(Stored data entries)

------------------------------------

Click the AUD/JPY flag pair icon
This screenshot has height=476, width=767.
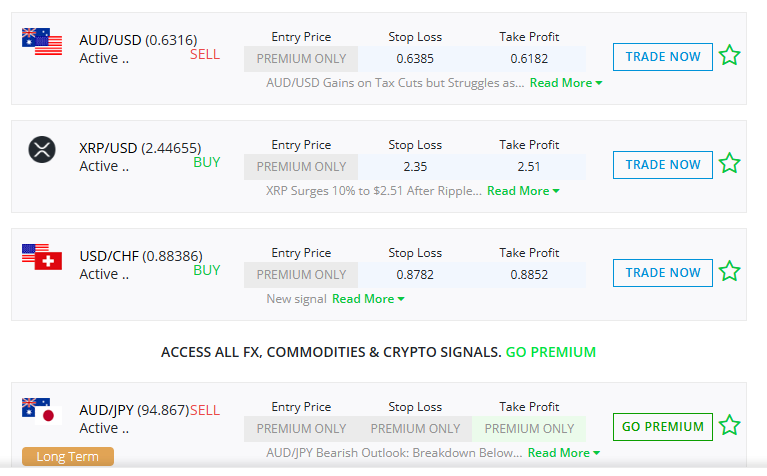(x=42, y=411)
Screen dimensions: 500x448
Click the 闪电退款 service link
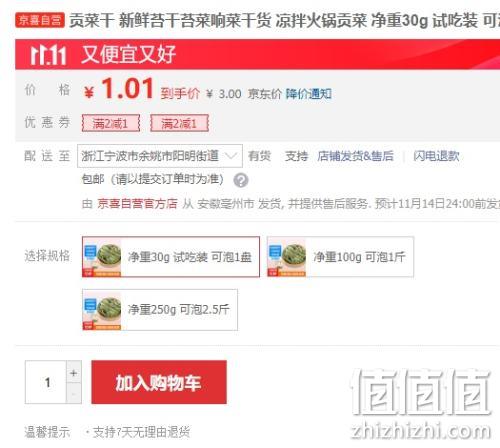coord(436,156)
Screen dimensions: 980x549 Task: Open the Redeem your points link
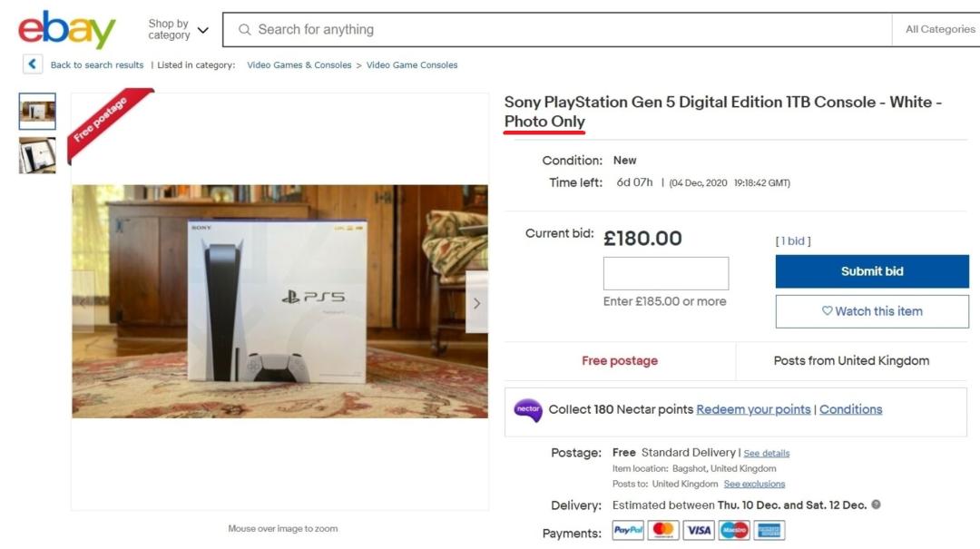click(753, 409)
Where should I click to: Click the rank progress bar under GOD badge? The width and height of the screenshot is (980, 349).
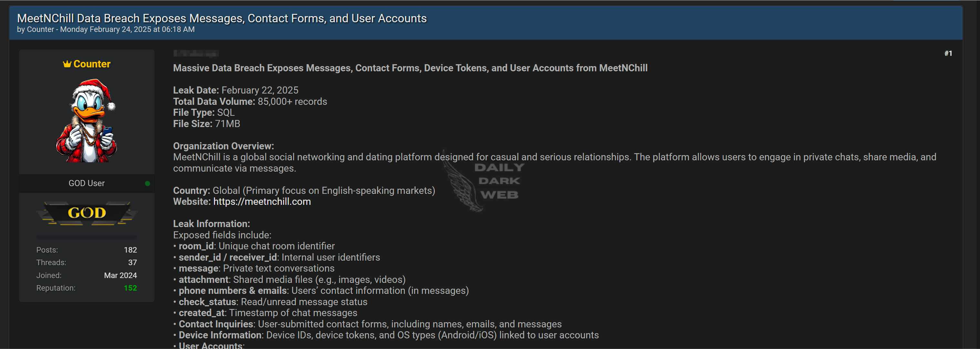(x=87, y=237)
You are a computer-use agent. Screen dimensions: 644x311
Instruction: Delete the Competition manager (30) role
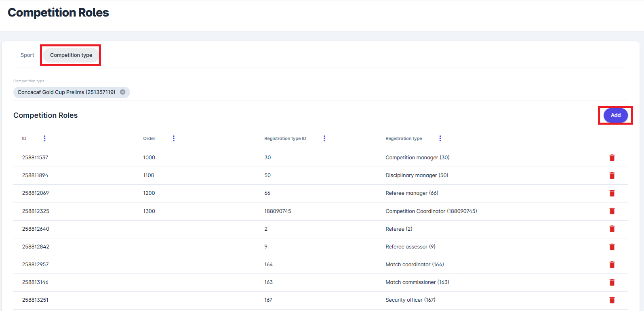612,158
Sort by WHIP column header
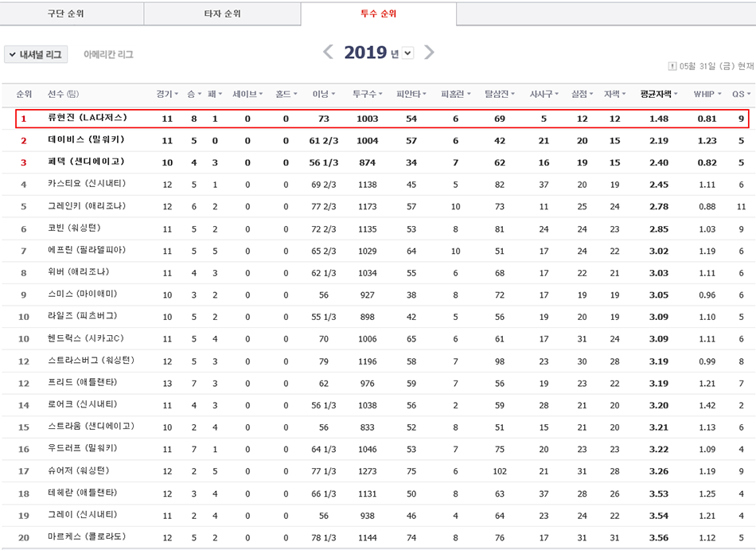 tap(707, 94)
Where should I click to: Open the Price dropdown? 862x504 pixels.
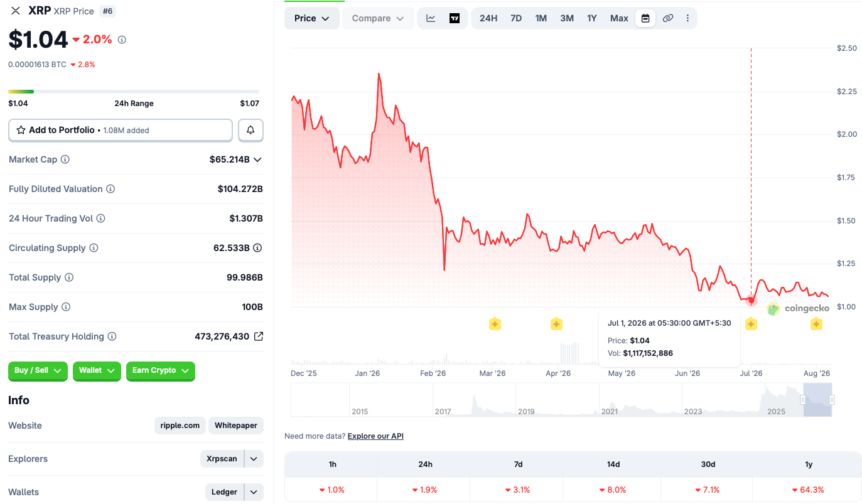[x=312, y=18]

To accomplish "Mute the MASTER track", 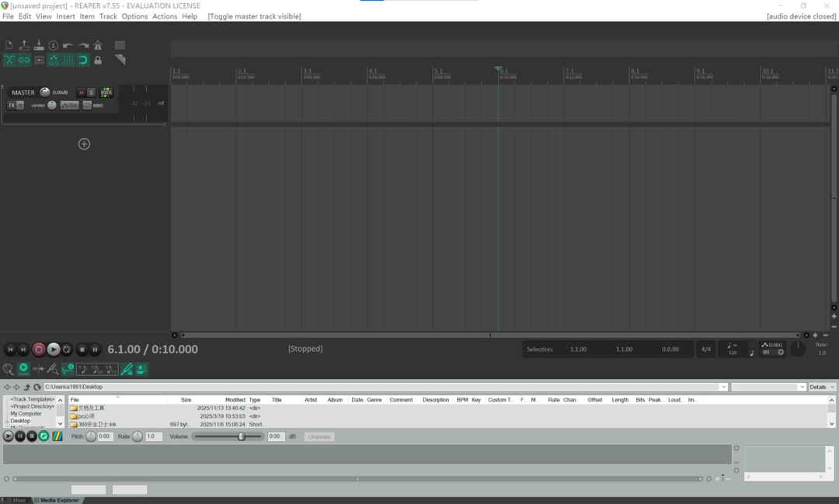I will 81,92.
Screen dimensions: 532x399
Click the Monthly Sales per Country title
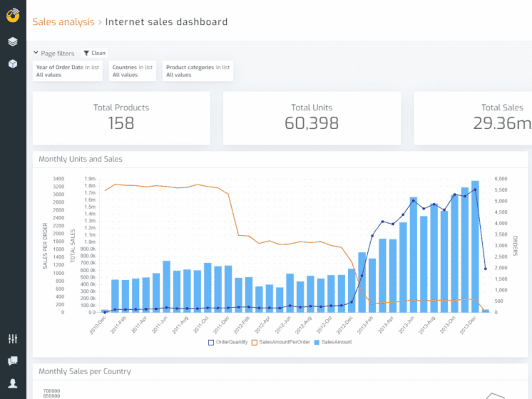point(85,371)
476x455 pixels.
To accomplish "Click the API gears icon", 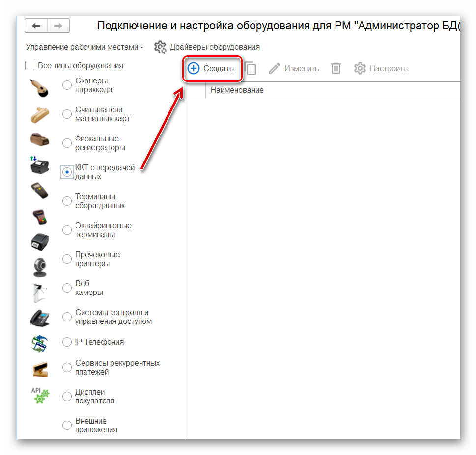I will tap(39, 395).
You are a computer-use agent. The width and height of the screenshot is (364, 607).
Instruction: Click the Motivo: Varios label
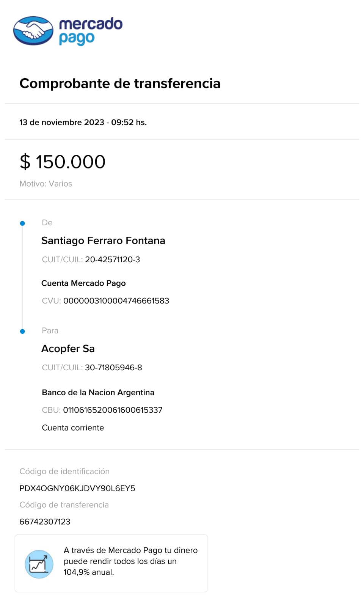click(x=46, y=184)
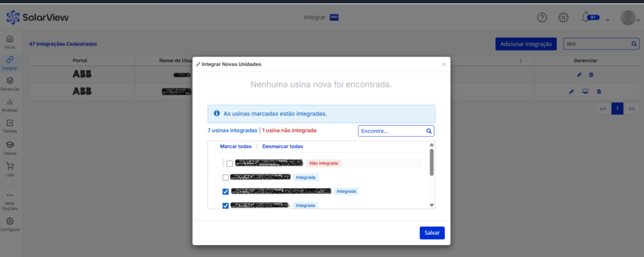The height and width of the screenshot is (257, 644).
Task: Uncheck the third plant's checked checkbox
Action: tap(226, 192)
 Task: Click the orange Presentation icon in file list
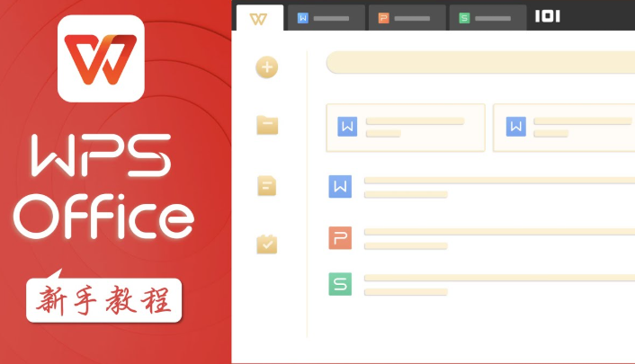coord(340,238)
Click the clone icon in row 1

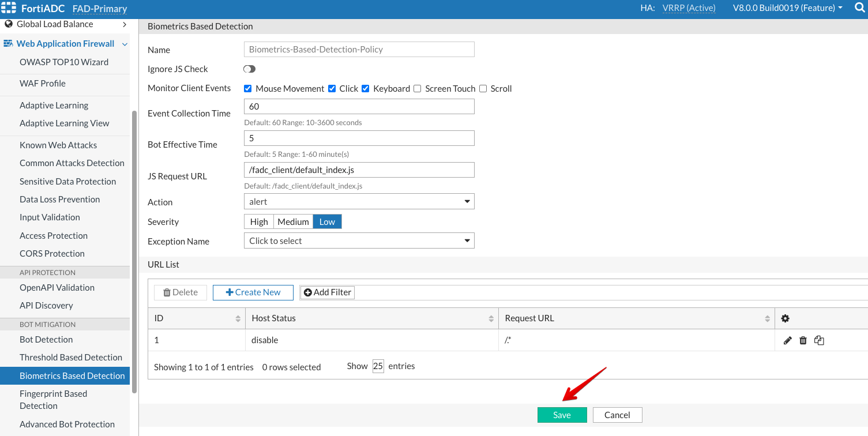pyautogui.click(x=819, y=340)
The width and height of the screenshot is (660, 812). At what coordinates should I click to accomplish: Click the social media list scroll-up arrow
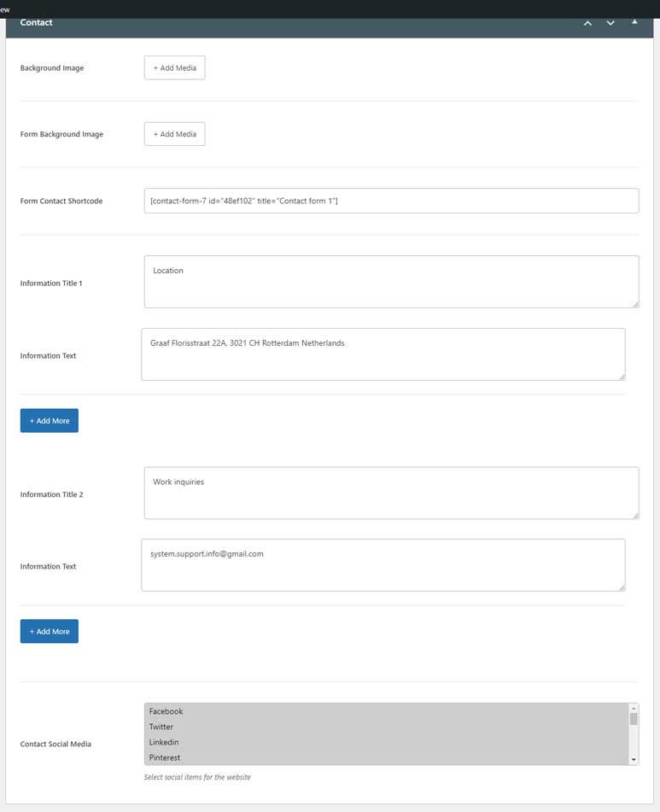[633, 709]
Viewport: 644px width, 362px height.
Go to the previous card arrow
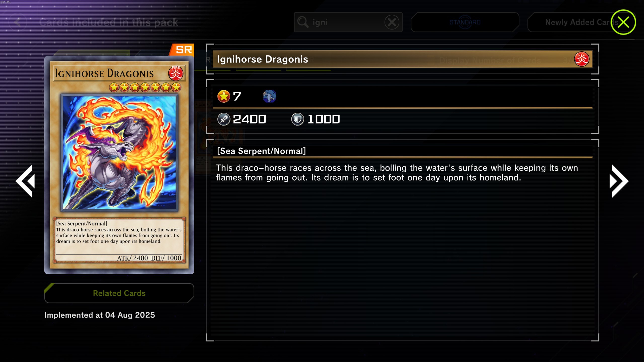[25, 181]
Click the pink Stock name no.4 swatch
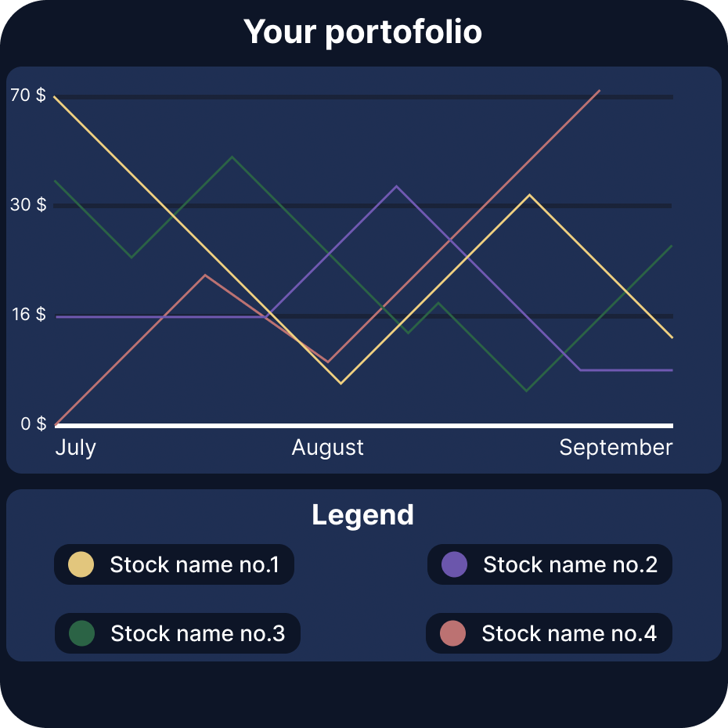The width and height of the screenshot is (728, 728). pyautogui.click(x=453, y=633)
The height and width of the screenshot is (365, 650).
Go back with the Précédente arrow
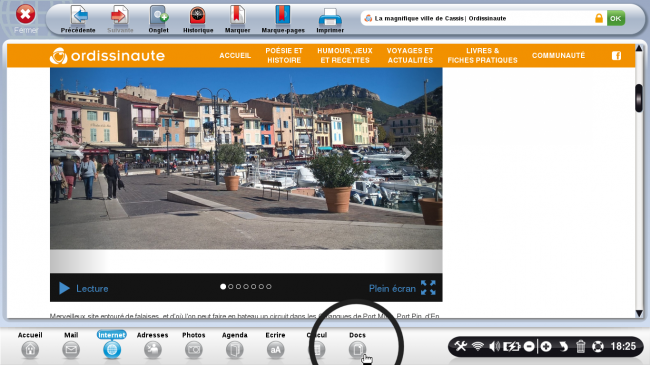pyautogui.click(x=78, y=19)
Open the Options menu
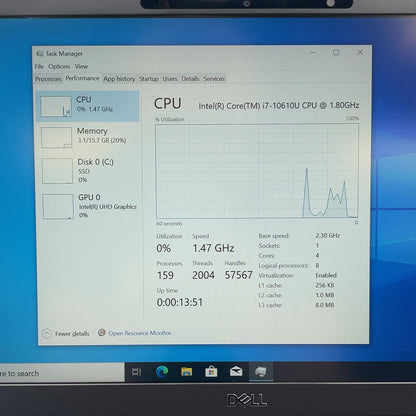 (59, 66)
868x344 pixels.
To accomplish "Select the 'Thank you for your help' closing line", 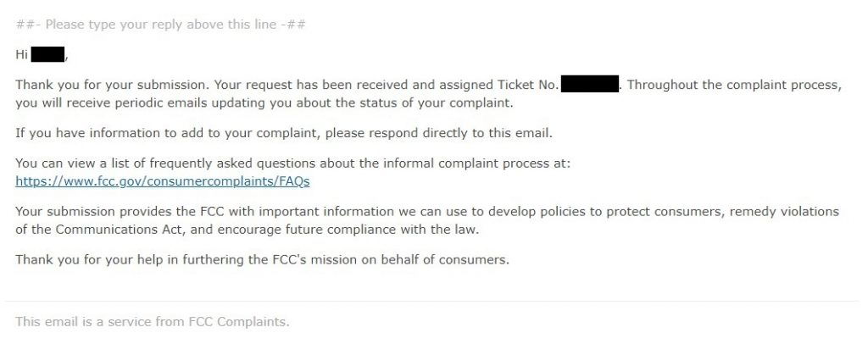I will pyautogui.click(x=263, y=259).
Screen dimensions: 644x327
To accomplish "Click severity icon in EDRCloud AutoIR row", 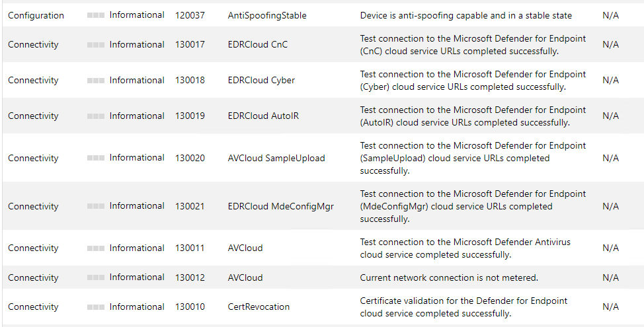I will [x=96, y=116].
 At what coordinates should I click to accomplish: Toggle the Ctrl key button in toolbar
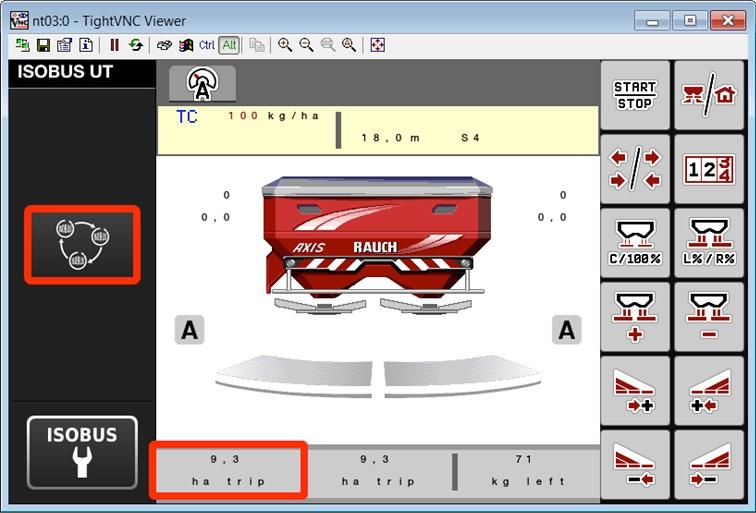[207, 45]
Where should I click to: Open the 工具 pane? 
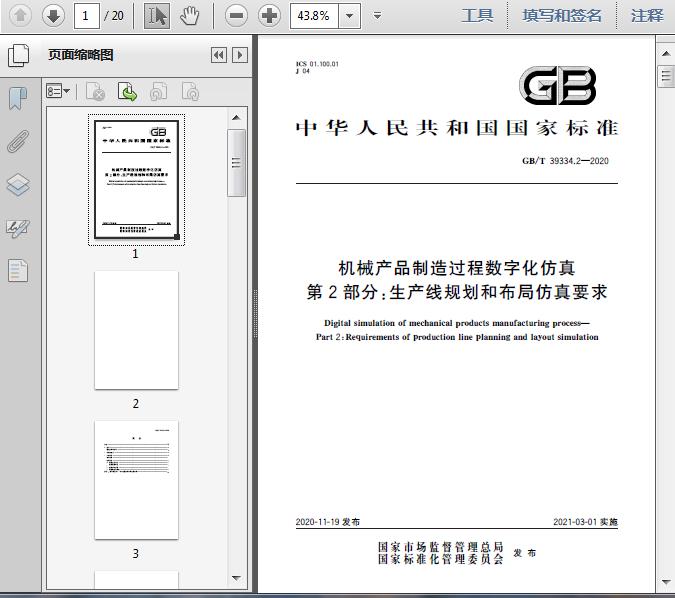pyautogui.click(x=477, y=15)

------------------------------------

◆ WORK ITEM
Each line in which the string "agent" is found must be copied from the data.

◆ REPLY
You are a computer-use agent. Screen dimensions: 644x311
You are a computer-use agent. The width and height of the screenshot is (364, 607).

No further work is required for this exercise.